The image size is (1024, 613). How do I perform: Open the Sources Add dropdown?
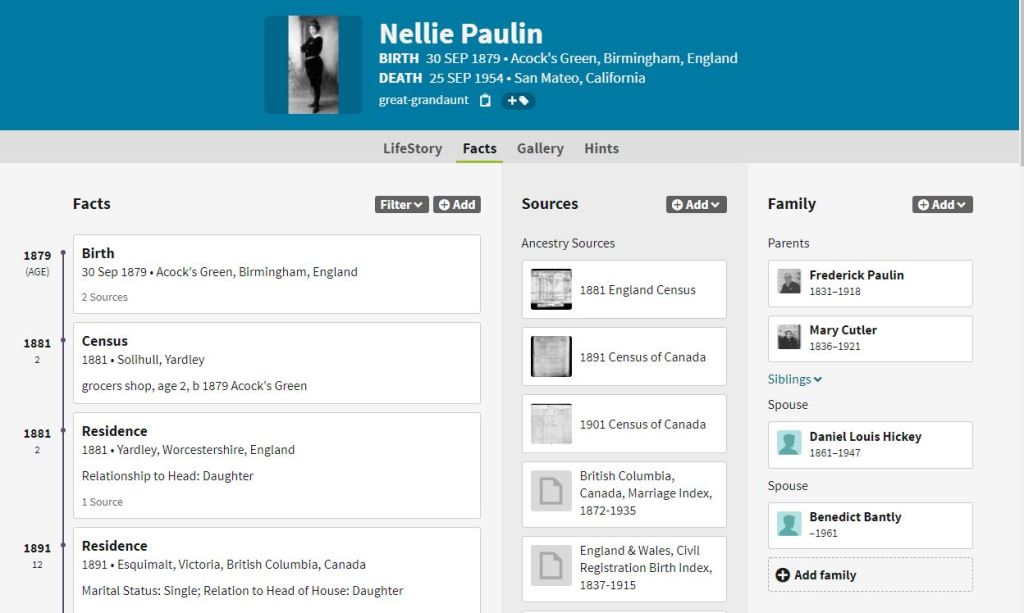pyautogui.click(x=696, y=204)
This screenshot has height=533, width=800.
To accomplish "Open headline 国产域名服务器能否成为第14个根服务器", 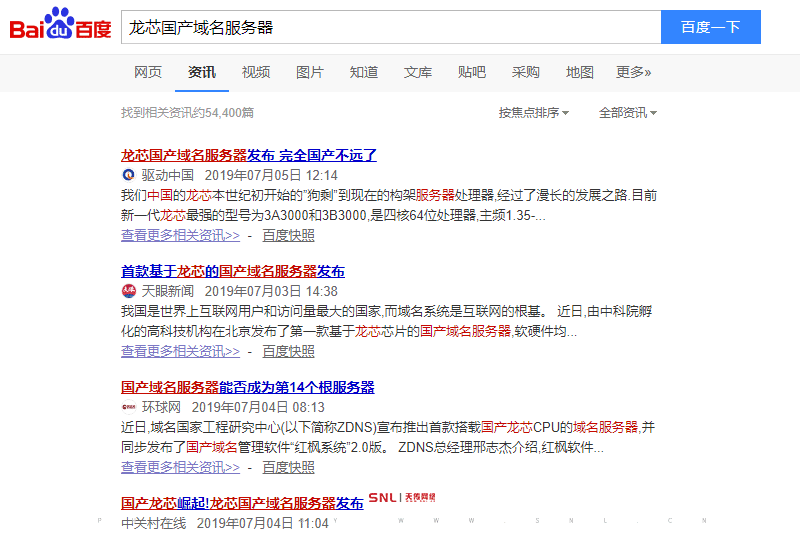I will point(248,387).
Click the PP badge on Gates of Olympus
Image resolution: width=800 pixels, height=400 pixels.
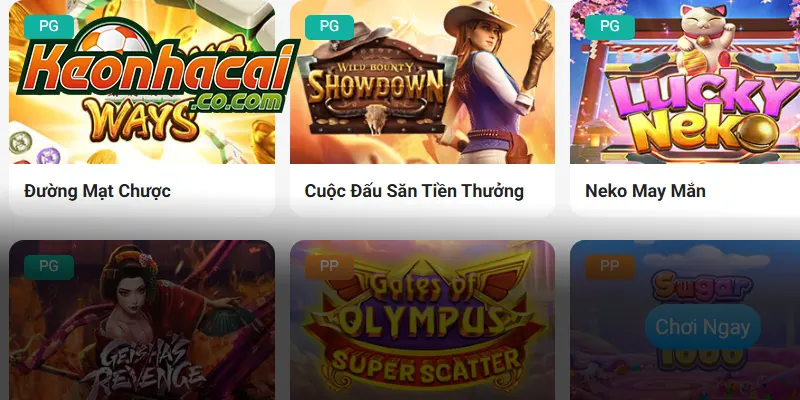[x=330, y=267]
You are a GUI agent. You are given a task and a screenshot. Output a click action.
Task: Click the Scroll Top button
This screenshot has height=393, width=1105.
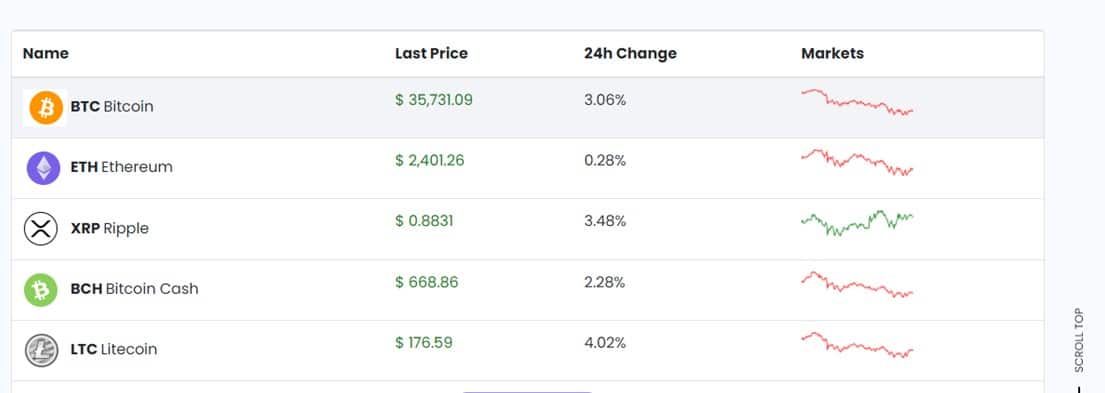click(x=1079, y=340)
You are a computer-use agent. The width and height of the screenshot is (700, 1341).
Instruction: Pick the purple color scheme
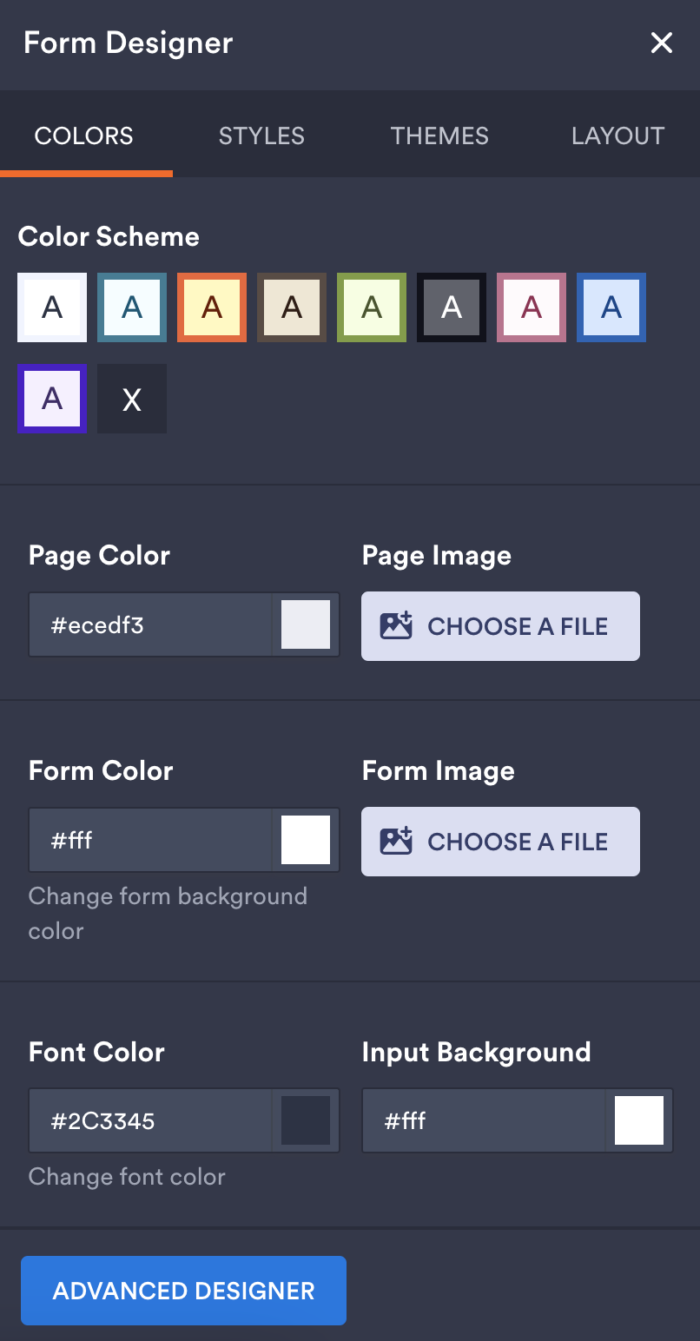tap(51, 398)
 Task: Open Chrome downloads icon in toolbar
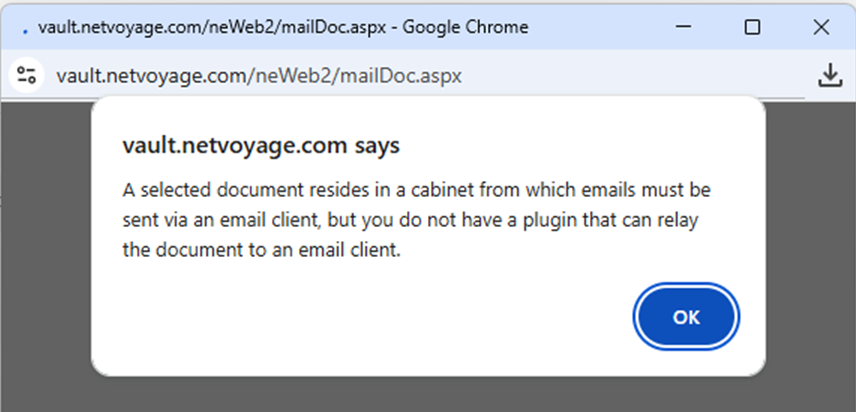830,75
____
Given exercise
Copy out the data verbatim from the line containing "You are a computer-use" through the end of the data, both ends included, and omit the pictures.

Answer
You are a computer-use agent. The width and height of the screenshot is (700, 1341).
Instruction: Pick the purple color scheme
tap(51, 398)
 Task: Open Chrome downloads icon in toolbar
830,75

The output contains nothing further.